REQUIRED WORK:
Check each line below for the word "agent", and copy those that have it.

(Dataset entries)
----
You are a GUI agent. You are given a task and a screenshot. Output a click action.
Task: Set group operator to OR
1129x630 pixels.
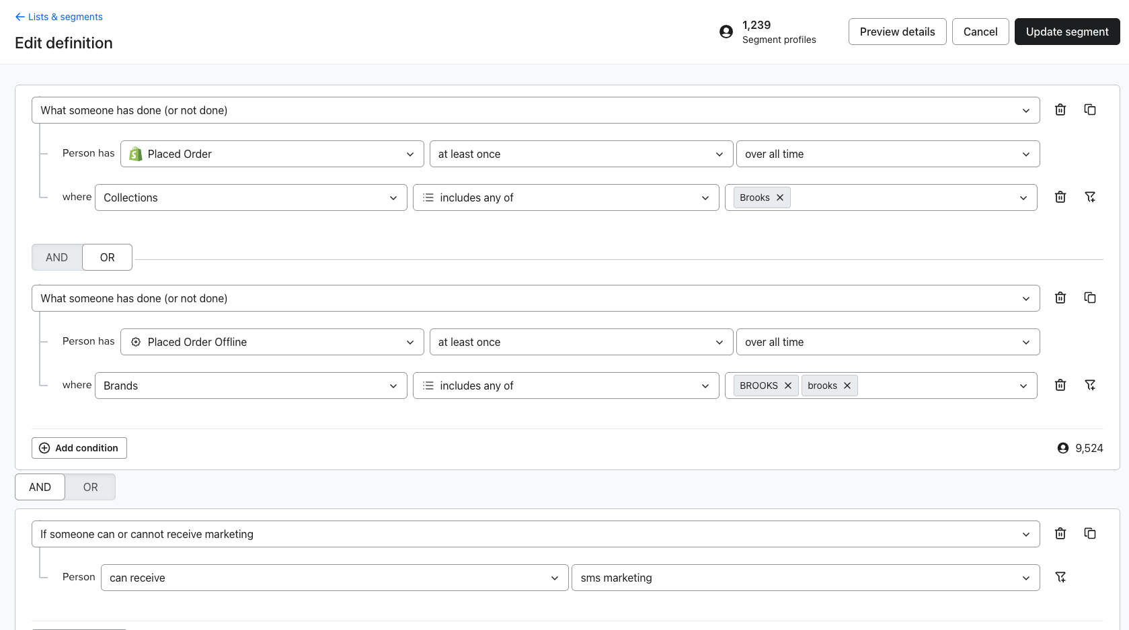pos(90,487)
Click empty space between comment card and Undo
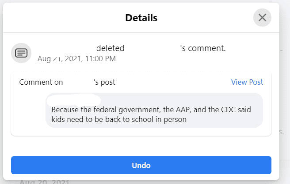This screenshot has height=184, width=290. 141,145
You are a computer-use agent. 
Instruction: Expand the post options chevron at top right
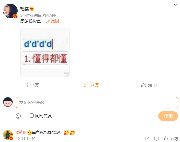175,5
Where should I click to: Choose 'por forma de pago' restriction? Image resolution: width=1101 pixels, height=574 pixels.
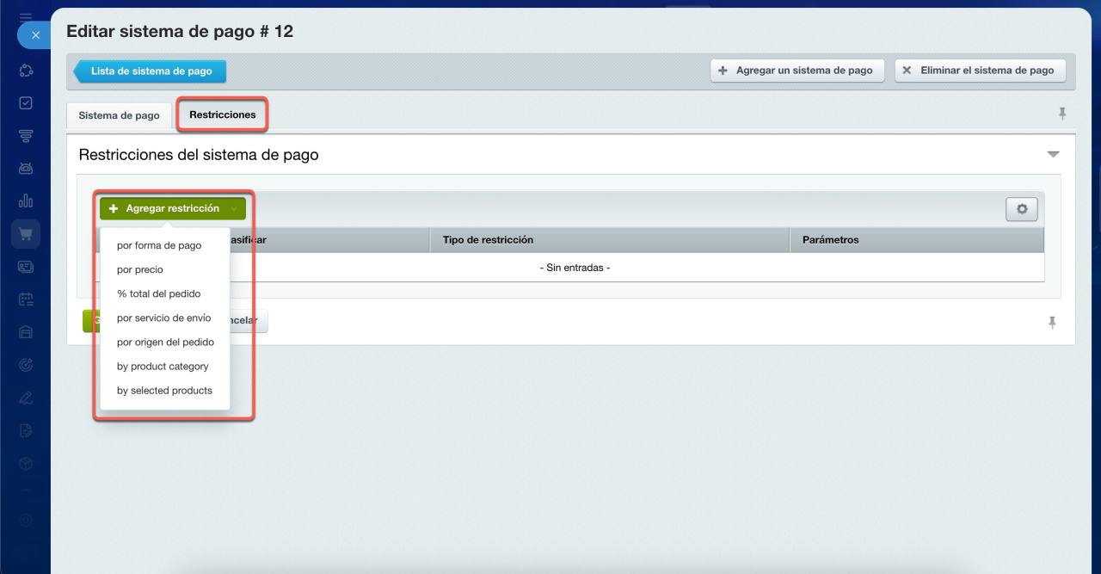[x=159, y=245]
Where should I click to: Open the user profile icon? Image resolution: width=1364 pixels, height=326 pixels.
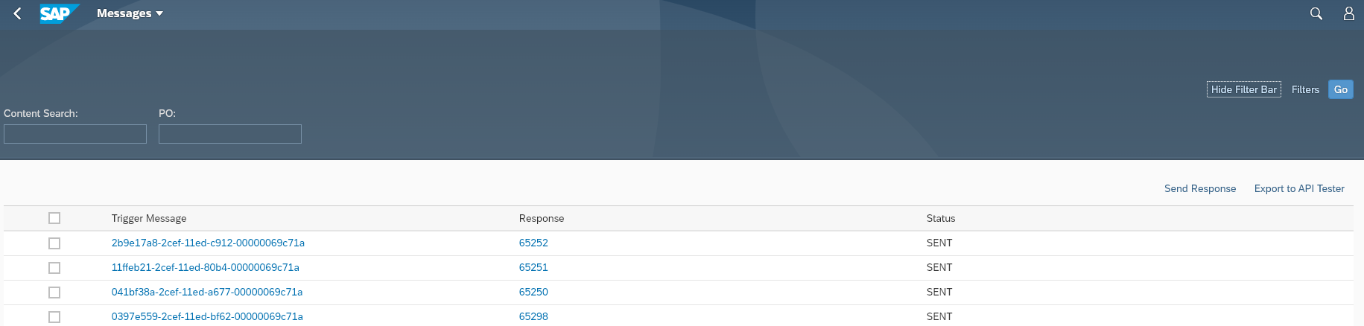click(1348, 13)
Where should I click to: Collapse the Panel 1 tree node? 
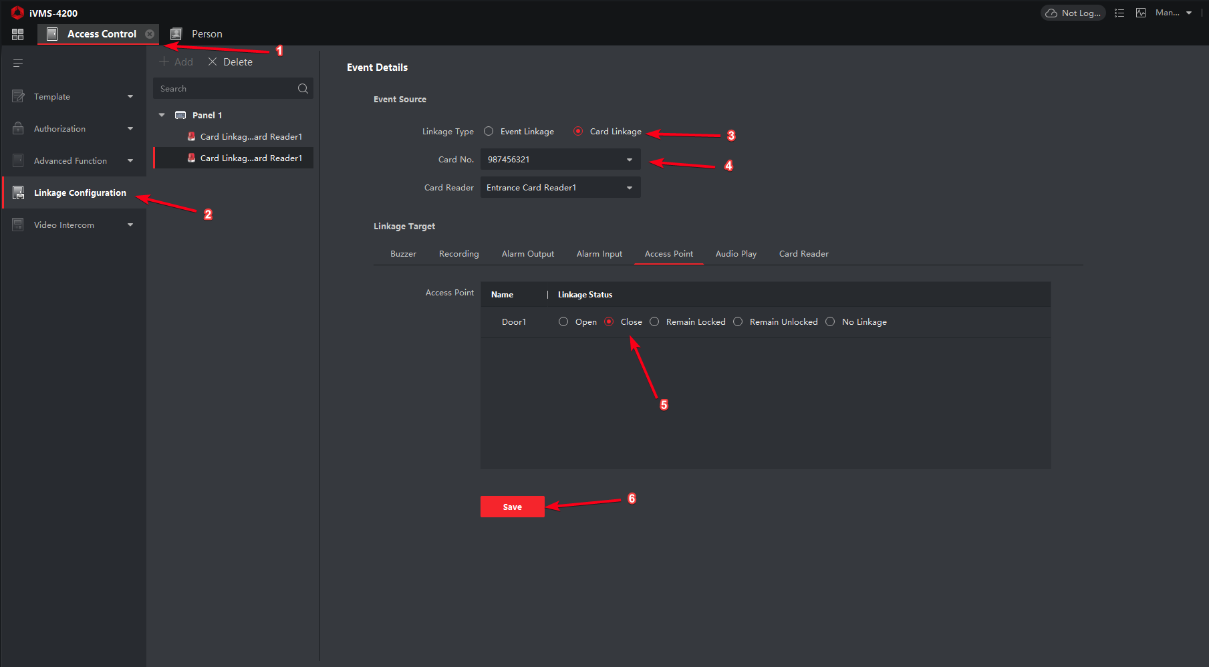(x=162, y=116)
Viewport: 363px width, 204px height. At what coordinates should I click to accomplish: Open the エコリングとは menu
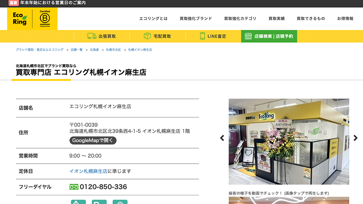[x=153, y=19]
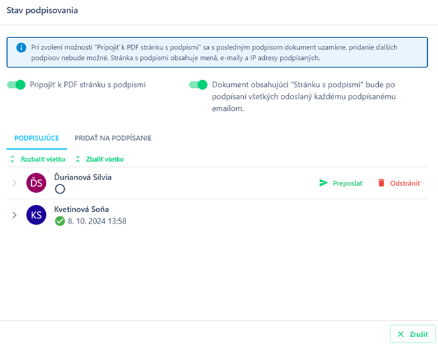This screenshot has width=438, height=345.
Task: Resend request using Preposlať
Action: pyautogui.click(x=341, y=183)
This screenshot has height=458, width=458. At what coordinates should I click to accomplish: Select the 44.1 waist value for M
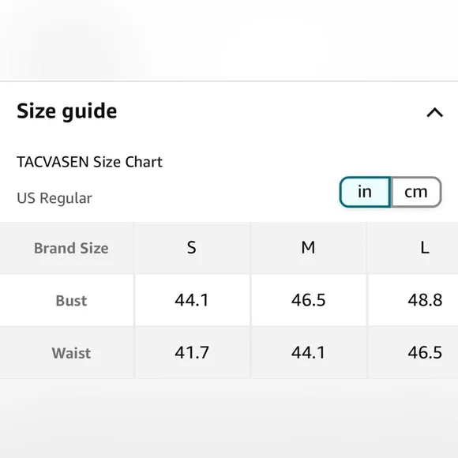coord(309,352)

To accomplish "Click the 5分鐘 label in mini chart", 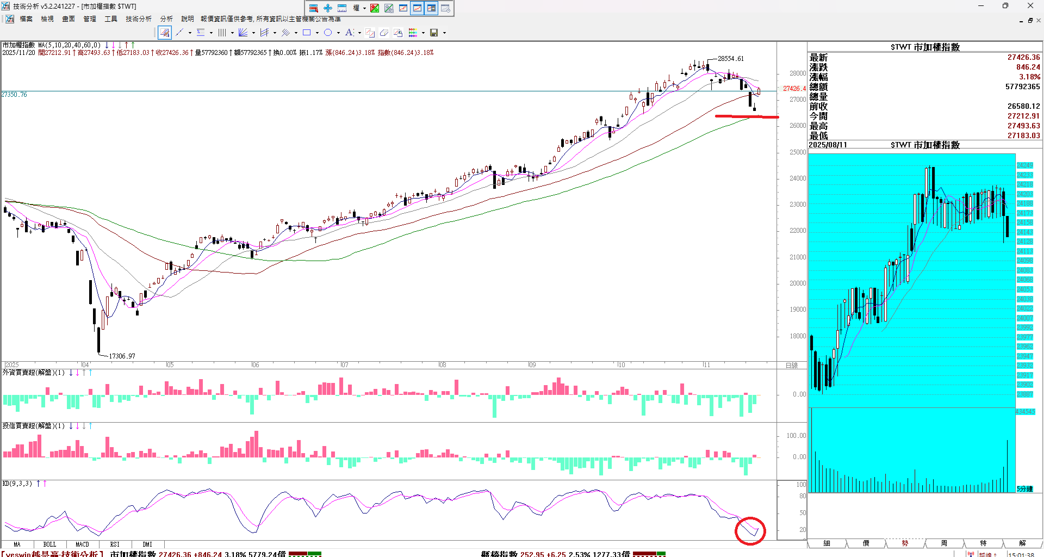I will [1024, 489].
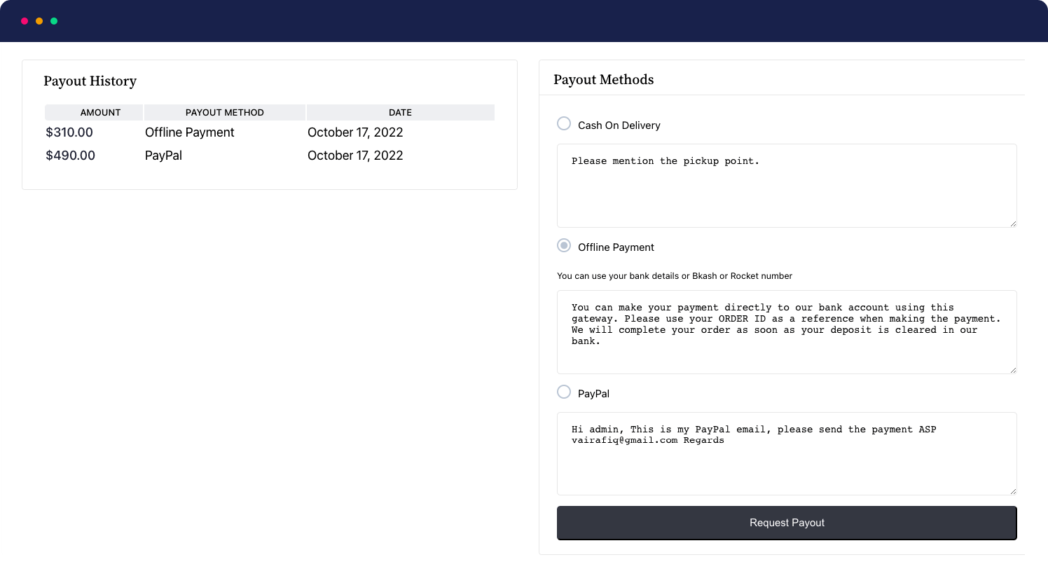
----
RESULT OF THIS TASK:
You are a GUI agent. You are given a task and a screenshot. Output a click action.
You are a computer-use agent. 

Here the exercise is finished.